“Are you OK?” Liz asked, laying a hand on his shoulder. He intended to answer, opened his mouth, but nothing came out.
“This is Ove Klipra, yes,” Løken said. He crouched down by the dead man, the scene lit by a bare bulb in the ceiling. “How odd. I’ve been watching this guy for months.” He placed his hand on the man’s forehead.
“Don’t touch!”
Harry grabbed Løken’s collar and pulled him up. “Don’t …!” He let go as fast. “Sorry, I … Just don’t touch anything. Not yet.”
Løken said nothing, and stared at him. Liz had her deep wrinkle between her non-existent eyebrows again.
“Harry?”
He slumped down on a chair.
“It’s over now, Harry. I’m sorry, we’re all sorry, but it’s over.”
Harry shook his head.
She leaned over him and laid a big, warm hand on his neck. The way his mother used to do. Shit, shit, shit.
He got up, pushed her away and went outside. He could hear Liz and Løken’s whispers from inside the house. He looked up at the sky, searched for a star, but couldn’t find one.
* * *
It was almost midnight when Harry went to the door. Hilde Molnes opened it. He looked down; he hadn’t phoned in advance and could hear from her breathing that soon she would be in tears.
They sat opposite each other in the living room. He couldn’t see anything left in the gin bottle, and she seemed clearheaded enough. She wiped away the tears. “She was going to be a diver, you know?”
He nodded.
“But they wouldn’t let her take part in normal competitions. They said the judges wouldn’t know how to assess her. Some people said it was unfair. Diving with only one arm gave you an advantage.”
“I’m sorry,” he said. It was the first thing he had said since he arrived.
“She didn’t know,” she said. “Had she known she wouldn’t have spoken to me in that way.” Her face contorted, she sobbed and the tears ran down the wrinkles by her mouth like small streams.
“Didn’t know what, fru Molnes?”
“That I’m ill!” she shouted, and buried her face in her hands.
“Ill?”
“Why else would I anesthetize myself like this? My body will have been eaten up soon. It’s just rotten, just dead cells.”
Harry said nothing.
“I meant to tell her,” she whispered between her fingers. “The doctors told me six months. But I wanted to tell her on a good day.”
Her voice was barely audible. “But there weren’t any good days.”
Harry, unable to sit, got to his feet. He walked over to the large window overlooking the garden, avoided the family photographs on the wall because he knew who his eyes would meet there. The moon was reflected in the swimming pool.
“Have they rung back, the men your husband owed money?”
She lowered her hands. Her eyes were red from crying and ugly.
“They rang, but Jens was here and he spoke to them. Since then I’ve heard nothing.”
“So he takes care of you, does he?”
Harry wondered why he had asked her that of all questions. Perhaps it had been a clumsy attempt to console her, to remind her she still had someone.
She nodded mutely.
“And now you’re going to get married?”
“Do you object?”
Harry turned to her. “No, why should I?”
“Runa …” She didn’t get any further, and the tears began to roll down her cheeks again. “I haven’t experienced much love in my life, Hole. Is it asking too much to want a few months’ happiness before the end? Couldn’t she allow me that?”
Harry watched a little petal floating into the pool. He was reminded of the freighters from Malaysia.

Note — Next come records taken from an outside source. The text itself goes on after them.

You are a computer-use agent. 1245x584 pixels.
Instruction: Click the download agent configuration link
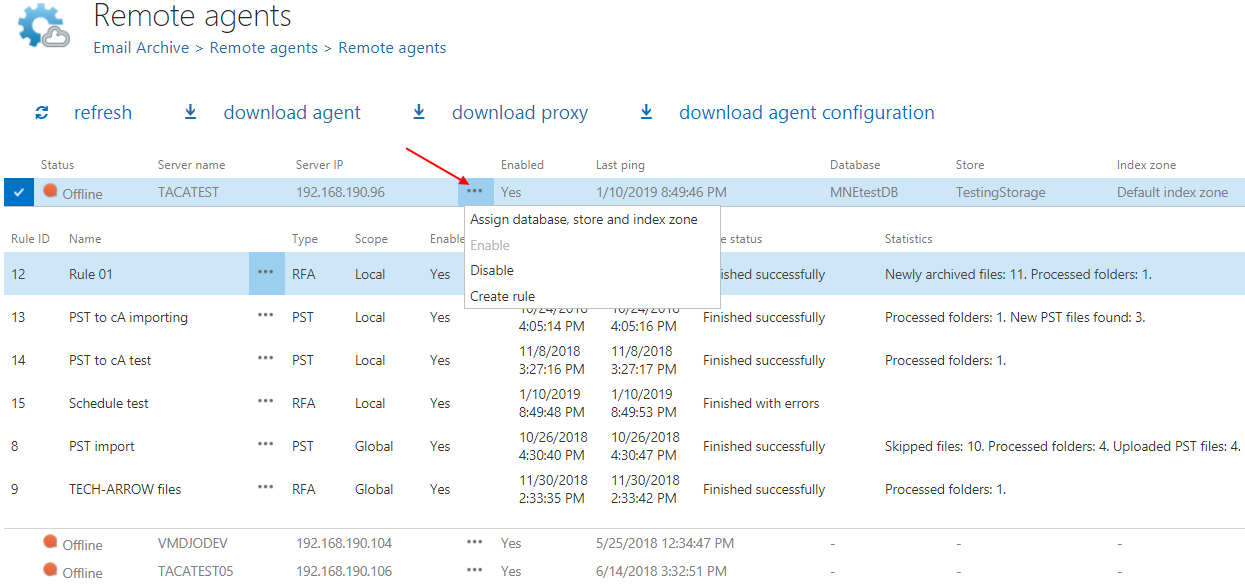click(x=806, y=113)
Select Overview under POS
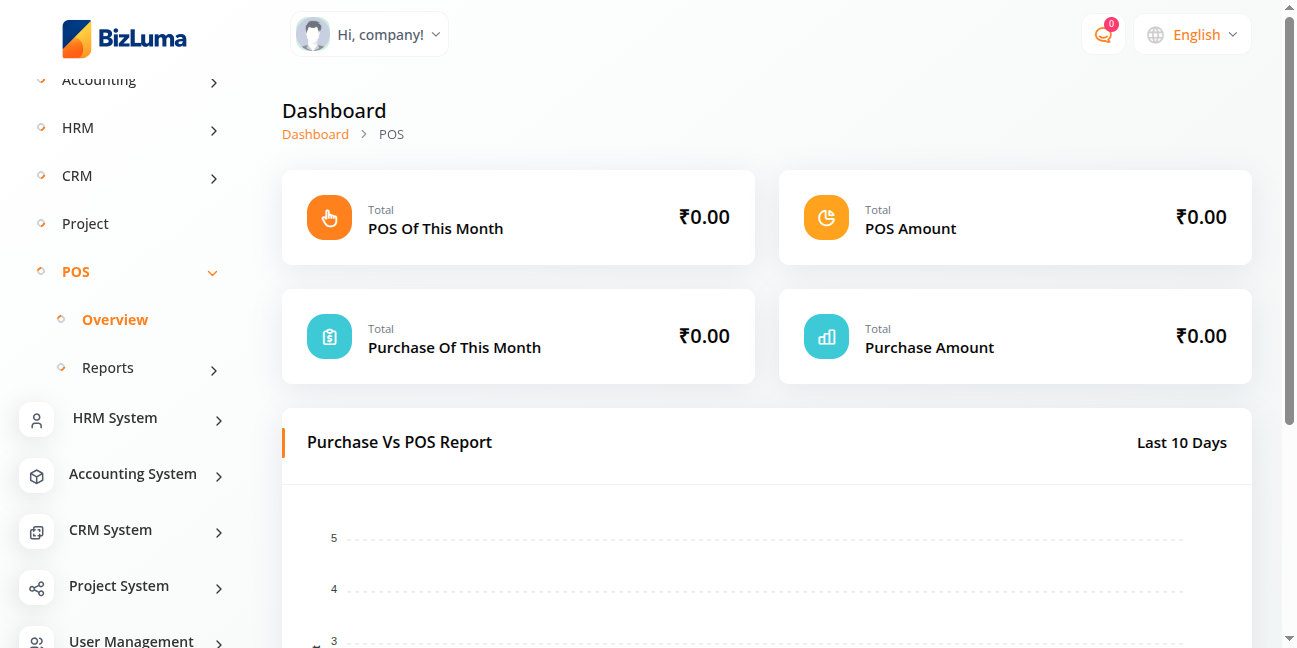The image size is (1297, 648). [115, 320]
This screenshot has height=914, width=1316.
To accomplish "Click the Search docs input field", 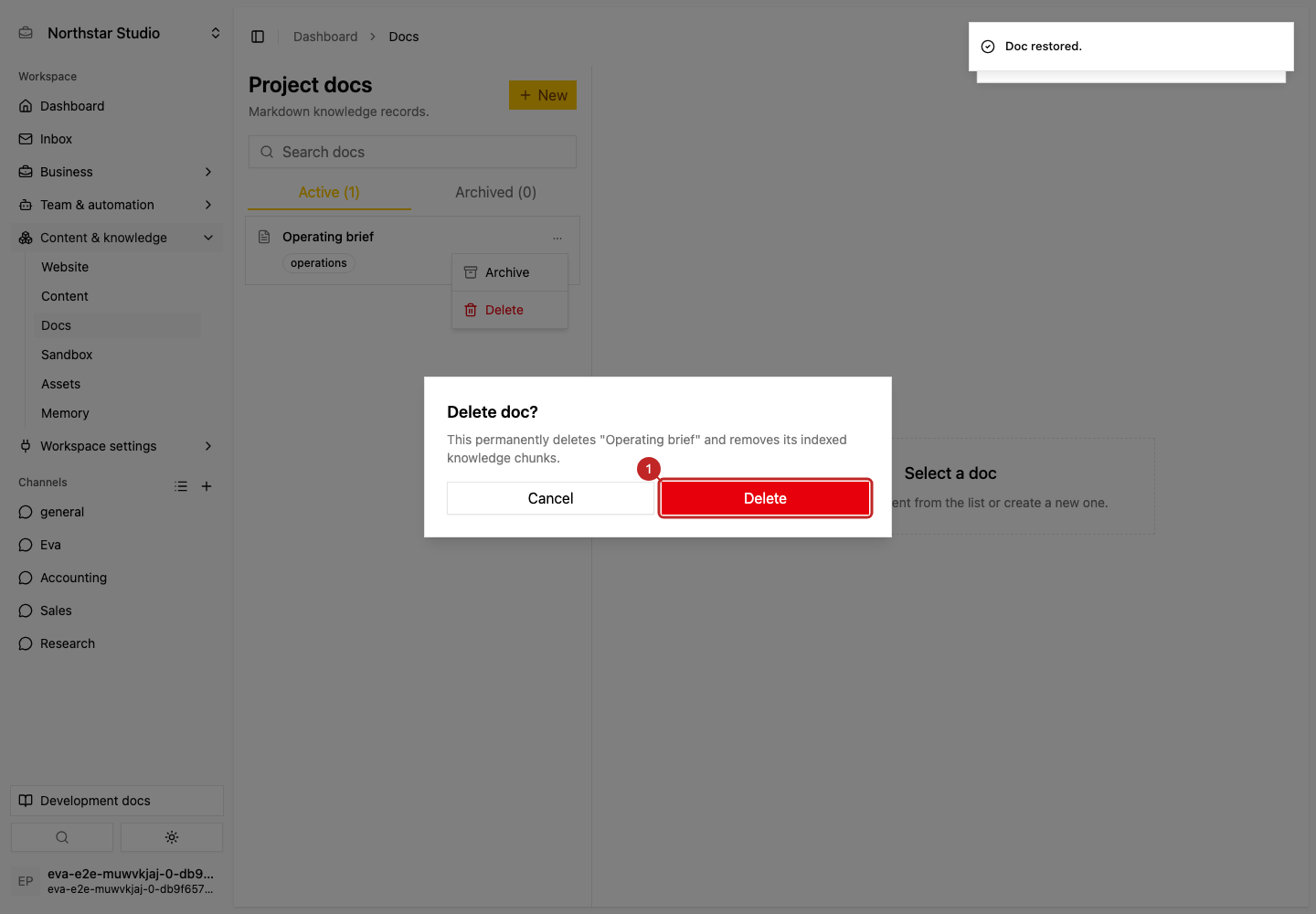I will [x=412, y=152].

“Do you love him, fru Molnes?”
In the ensuing silence he listened for a fanfare.
“Love him? What does that matter? I’m capable of imagining I love him. I think I could love anyone who loves me. Do you understand?”
Harry glanced toward the bar. It was three steps away. Three steps, two ice cubes and a glass. He closed his eyes and could hear the ice cubes clink in the glass, the gurgle of the bottle as he poured the brown liquid over and finally the hiss as the soda mixed with the alcohol.
44
Thursday, January 23
It was seven o’clock in the morning when Harry returned to the crime scene. At five he had given up trying to sleep, dressed and got into the hire car in the car park. There was no one else around, the forensics team had finished for the night and wouldn’t appear for another hour at least. He pushed the orange police tape aside and went in.
It looked quite different in the daylight: peaceful and well kept. Only the blood and the chalk outlines of two bodies on the rough wooden floor were testimony to the fact that it was the same room he had been in the night before.